Another potential effect for people to be aware of and that is vaccines of this type by their very nature stimulates both the nonspecific and specific set of immune responses our body has. Your body may try to fight this “infection” with a fever and make you feel achy and tired for a few days before it gets down to building specific antibodies. That wouldn’t be dangerous, but it would be something to be aware of, or you may be afraid you’d gotten ill from the vaccine. The side effects are likely to be a bit worse than those from the annual flu shots.
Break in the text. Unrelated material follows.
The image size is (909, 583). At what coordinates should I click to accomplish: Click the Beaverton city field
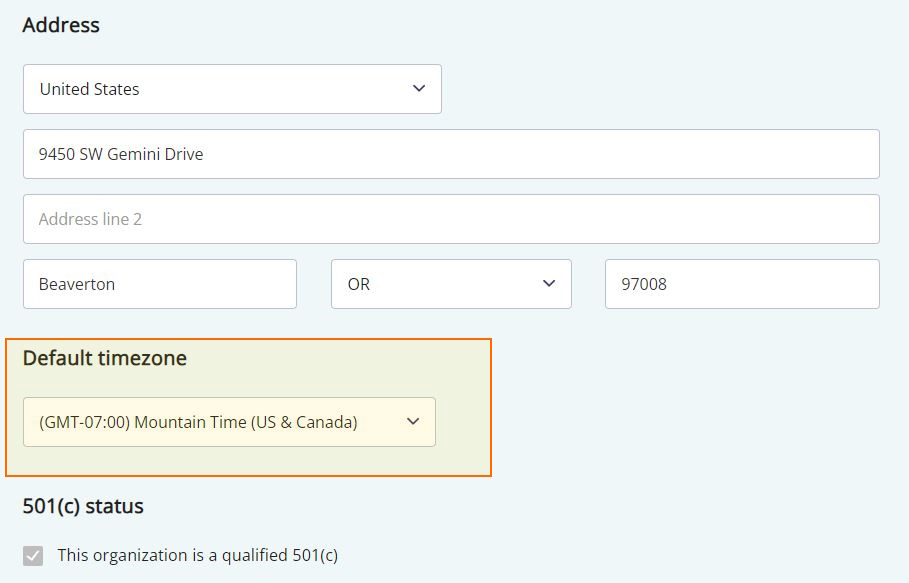click(x=159, y=284)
In the end, it is hard to know if this is the vaccine that turns out to be the most widely used. Assuming the trend holds; however, I think it could be a useful measure to vaccinate healthcare workers who are most at risk.
A final thought added by Dr. Shaham – Update 2023:
We now have independent analysis of the data for many different types of Covid vaccines. They are all effective enough to be useful in preventing severe covid disease (covid getting you sick enough to be hospitalized), with the mRNA vaccines being the most effective. They have also been used in millions of people at the time I write this, including children 6 months old and above, so we know they are safe, as well, with the usual caveat of side effects after vaccination, like fever and muscle aches, and the warning of very rare allergic reactions. I received 4 doses of the Pfizer mRNA vaccine (since that was the one given to me by my hospital, I did not favor any brand), and encourage everyone who is eligible and able to, to do the same, so that they protect themselves and their community.